→ **Work order**:
Only the lines containing "color" belong in the answer; find them in the material below.

====== Task inputs

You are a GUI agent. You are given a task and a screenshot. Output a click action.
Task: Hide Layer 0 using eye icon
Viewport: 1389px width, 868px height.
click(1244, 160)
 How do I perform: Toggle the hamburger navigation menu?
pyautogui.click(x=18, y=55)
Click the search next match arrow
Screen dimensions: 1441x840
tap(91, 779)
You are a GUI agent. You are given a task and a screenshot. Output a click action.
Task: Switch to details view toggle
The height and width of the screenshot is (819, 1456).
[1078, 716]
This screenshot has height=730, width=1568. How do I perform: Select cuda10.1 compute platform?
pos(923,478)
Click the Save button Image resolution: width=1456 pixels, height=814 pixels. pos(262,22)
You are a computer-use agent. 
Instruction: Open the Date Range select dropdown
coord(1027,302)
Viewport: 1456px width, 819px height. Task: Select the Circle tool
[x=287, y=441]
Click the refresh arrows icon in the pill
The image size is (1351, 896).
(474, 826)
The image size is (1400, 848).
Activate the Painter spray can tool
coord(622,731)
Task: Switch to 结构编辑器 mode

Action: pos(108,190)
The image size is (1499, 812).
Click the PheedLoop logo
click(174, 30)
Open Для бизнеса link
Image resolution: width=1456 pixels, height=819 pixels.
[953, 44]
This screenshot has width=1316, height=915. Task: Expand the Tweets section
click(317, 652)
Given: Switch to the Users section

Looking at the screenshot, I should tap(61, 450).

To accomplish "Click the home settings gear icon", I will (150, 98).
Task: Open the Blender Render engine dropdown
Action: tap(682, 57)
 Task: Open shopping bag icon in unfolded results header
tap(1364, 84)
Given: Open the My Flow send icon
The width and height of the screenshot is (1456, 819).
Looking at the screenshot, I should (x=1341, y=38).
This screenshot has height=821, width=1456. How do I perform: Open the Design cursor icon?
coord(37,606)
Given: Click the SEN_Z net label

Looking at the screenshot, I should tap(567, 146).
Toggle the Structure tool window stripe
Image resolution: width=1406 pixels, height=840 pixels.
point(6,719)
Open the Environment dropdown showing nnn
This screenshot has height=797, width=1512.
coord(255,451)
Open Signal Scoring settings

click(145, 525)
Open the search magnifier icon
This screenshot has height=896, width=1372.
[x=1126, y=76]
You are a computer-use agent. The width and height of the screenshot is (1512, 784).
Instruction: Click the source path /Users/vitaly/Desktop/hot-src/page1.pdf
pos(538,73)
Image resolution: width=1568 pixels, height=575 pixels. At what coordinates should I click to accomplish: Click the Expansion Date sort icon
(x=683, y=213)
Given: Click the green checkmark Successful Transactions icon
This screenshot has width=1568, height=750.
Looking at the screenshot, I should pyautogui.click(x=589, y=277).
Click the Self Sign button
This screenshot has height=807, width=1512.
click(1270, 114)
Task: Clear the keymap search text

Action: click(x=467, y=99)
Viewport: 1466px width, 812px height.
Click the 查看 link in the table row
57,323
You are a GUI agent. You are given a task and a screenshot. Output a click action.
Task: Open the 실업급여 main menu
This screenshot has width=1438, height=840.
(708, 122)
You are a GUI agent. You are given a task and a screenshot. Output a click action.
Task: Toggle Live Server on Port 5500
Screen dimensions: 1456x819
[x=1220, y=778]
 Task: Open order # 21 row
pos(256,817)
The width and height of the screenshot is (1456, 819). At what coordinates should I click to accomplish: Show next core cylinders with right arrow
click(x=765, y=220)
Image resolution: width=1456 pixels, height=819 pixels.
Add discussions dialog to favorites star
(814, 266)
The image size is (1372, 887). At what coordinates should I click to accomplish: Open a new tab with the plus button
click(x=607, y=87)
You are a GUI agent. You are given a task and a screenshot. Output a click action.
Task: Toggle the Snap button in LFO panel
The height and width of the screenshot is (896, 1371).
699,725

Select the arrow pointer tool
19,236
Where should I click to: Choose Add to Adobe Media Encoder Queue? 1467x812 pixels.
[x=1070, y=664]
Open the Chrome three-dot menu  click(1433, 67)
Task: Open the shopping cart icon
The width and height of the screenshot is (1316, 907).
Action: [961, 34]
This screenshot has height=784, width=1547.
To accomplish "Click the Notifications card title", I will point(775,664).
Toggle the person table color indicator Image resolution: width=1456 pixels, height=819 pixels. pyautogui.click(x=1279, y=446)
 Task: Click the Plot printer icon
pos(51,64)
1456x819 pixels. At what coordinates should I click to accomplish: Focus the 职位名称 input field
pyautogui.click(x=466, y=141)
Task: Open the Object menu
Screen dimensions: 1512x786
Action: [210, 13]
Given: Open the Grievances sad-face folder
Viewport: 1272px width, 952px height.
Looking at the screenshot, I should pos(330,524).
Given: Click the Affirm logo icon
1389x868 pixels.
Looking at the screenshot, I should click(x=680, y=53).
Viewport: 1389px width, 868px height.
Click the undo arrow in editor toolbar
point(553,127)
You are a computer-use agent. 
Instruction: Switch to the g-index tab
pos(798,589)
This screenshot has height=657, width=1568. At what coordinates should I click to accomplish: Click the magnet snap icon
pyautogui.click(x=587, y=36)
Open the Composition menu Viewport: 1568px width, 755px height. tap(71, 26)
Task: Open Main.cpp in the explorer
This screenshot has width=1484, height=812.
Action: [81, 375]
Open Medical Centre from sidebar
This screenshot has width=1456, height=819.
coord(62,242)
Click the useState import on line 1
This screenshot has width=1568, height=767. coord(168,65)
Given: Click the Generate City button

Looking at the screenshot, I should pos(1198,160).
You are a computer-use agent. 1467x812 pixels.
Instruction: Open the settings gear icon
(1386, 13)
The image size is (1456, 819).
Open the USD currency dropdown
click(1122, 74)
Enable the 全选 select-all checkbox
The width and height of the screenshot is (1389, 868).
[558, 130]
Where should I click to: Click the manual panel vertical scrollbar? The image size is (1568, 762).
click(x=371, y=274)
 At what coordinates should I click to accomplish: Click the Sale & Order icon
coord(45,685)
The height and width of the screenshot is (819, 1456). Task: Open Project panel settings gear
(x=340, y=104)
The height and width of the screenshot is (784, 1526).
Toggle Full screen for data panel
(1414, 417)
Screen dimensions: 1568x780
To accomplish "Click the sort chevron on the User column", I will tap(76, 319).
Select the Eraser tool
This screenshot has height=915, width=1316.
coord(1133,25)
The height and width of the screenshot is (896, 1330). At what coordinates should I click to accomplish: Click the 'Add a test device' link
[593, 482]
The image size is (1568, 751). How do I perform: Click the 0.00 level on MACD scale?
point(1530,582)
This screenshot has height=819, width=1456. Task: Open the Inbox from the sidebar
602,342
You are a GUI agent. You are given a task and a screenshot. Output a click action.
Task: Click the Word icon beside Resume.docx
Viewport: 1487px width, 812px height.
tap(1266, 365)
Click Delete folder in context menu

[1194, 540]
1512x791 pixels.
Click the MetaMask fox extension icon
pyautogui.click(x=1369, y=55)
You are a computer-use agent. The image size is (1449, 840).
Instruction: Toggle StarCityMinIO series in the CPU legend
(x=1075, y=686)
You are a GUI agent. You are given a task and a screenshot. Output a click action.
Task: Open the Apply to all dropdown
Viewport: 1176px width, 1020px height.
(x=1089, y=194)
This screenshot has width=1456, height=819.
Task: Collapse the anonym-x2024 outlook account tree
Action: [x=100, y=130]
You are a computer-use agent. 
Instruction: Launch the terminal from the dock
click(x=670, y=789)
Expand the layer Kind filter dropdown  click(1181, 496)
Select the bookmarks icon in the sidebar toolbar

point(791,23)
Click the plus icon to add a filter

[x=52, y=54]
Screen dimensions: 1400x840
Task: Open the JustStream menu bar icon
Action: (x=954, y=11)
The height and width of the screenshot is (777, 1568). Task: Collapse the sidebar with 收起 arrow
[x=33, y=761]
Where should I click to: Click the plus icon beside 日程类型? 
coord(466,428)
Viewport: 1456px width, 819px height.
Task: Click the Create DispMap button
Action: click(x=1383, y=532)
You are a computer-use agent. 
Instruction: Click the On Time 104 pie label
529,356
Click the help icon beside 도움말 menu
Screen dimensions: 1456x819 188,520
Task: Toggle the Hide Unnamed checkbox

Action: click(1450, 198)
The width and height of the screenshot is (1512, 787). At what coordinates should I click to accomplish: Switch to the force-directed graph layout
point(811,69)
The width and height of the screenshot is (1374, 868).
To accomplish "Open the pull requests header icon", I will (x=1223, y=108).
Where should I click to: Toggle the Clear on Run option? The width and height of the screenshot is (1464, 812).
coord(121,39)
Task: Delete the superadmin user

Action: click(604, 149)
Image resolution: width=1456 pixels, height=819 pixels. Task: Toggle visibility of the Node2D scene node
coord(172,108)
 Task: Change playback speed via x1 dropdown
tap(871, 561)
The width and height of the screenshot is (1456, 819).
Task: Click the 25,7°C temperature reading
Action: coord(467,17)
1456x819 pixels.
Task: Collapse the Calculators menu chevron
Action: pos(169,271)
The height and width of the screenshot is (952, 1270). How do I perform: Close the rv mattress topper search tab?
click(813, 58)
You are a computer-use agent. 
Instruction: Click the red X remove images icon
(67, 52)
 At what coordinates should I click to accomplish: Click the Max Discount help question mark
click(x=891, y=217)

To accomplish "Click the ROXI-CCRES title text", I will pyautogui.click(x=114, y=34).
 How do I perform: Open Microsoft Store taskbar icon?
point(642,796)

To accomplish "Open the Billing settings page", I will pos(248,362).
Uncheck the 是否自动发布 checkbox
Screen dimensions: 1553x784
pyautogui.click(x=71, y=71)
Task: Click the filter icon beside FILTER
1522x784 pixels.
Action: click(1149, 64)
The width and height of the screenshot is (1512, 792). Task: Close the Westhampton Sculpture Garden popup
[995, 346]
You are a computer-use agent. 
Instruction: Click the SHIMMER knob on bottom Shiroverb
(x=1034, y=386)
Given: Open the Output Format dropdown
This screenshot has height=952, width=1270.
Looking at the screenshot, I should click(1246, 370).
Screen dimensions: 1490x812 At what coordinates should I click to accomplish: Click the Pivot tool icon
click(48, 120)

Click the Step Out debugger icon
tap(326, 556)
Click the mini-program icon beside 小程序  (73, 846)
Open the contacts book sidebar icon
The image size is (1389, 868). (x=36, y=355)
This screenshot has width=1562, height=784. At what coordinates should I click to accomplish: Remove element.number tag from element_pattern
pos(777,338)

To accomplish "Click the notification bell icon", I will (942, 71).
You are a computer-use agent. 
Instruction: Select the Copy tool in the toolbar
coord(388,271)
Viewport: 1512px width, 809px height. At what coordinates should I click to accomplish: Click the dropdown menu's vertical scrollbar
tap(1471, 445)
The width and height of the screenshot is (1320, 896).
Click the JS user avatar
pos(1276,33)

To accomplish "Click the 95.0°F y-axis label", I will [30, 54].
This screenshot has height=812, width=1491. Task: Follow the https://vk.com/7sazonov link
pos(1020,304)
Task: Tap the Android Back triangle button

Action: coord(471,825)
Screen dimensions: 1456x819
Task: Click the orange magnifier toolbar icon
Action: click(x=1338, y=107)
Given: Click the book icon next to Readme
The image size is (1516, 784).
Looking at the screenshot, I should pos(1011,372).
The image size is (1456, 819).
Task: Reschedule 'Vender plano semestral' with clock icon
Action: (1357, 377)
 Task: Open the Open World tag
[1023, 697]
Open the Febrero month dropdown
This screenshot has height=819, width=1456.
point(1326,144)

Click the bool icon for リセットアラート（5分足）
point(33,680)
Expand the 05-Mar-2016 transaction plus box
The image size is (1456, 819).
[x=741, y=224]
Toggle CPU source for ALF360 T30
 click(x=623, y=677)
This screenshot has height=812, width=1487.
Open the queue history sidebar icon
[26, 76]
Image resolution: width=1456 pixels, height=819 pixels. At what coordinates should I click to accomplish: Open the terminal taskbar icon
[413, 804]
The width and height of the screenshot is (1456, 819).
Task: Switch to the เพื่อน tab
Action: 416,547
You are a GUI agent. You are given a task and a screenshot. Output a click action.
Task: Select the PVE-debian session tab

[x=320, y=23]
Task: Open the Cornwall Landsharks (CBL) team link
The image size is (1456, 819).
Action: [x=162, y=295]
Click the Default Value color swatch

============

→ **Result of this exercise**:
Toggle the person table color indicator Image resolution: width=1456 pixels, height=819 pixels. pyautogui.click(x=1279, y=446)
Click the Default Value color swatch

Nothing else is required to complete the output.